Solved! Go to Solution.
2026-04-02 3:04 AM
Hello @Tuomas95 ,
In many ST Model Zoo examples, operator mapping and runtime integration are tuned for high NPU offload, so you typically observe less apparent CPU blocking; behavior still depends on model topology and project OSAL/RTOS integration.
But your understanding is mostly correct. In your setup, LL_ATON_OSAL_WFE appears to fall back to a generic wait path (typically __WFE), and there is no FreeRTOS-specific aton_osal_freertos_wfe implementation active. So, the inference loop is not using an RTOS-aware blocking primitive.
One important nuance: __WFE does not permanently block all task execution. Interrupts can wake the core and FreeRTOS can schedule. But this is still not the best way to share CPU time predictably during NPU epochs.
Best practice with FreeRTOS:
1. Implement an RTOS-aware OSAL wait function for ATON.
2. In the WFE path, block the inference task on a FreeRTOS primitive (task notification or semaphore), instead of plain __WFE.
3. Signal that primitive from the NPU/epoch ISR callback (FromISR API).
This gives deterministic task scheduling while the NPU is progressing and is the recommended way to let other tasks run during inference.
Overall, your run/wfe split is model-dependent. A model with better NPU offload will typically reduce CPU-side overhead.
Kind regards,
DHIF Khaled
2026-04-02 3:04 AM
Hello @Tuomas95 ,
In many ST Model Zoo examples, operator mapping and runtime integration are tuned for high NPU offload, so you typically observe less apparent CPU blocking; behavior still depends on model topology and project OSAL/RTOS integration.
But your understanding is mostly correct. In your setup, LL_ATON_OSAL_WFE appears to fall back to a generic wait path (typically __WFE), and there is no FreeRTOS-specific aton_osal_freertos_wfe implementation active. So, the inference loop is not using an RTOS-aware blocking primitive.
One important nuance: __WFE does not permanently block all task execution.

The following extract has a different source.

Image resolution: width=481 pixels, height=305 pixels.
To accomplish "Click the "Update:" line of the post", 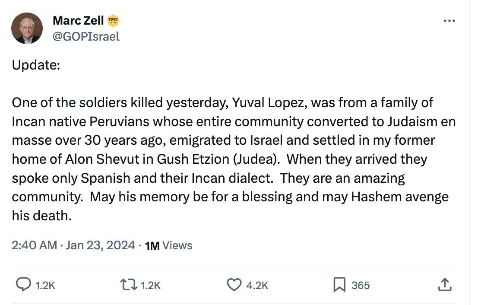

Interrupts can wake the core and FreeRTOS can schedule. But this is still not the best way to share CPU time predictably during NPU epochs.
Best practice with FreeRTOS:
1. Implement an RTOS-aware OSAL wait function for ATON.
2. In the WFE path, block the inference task on a FreeRTOS primitive (task notification or semaphore), instead of plain __WFE.
3. Signal that primitive from the NPU/epoch ISR callback (FromISR API).
This gives deterministic task scheduling while the NPU is progressing and is the recommended way to let other tasks run during inference.
Overall, your run/wfe split is model-dependent. A model with better NPU offload will typically reduce CPU-side overhead.
Kind regards,
DHIF Khaled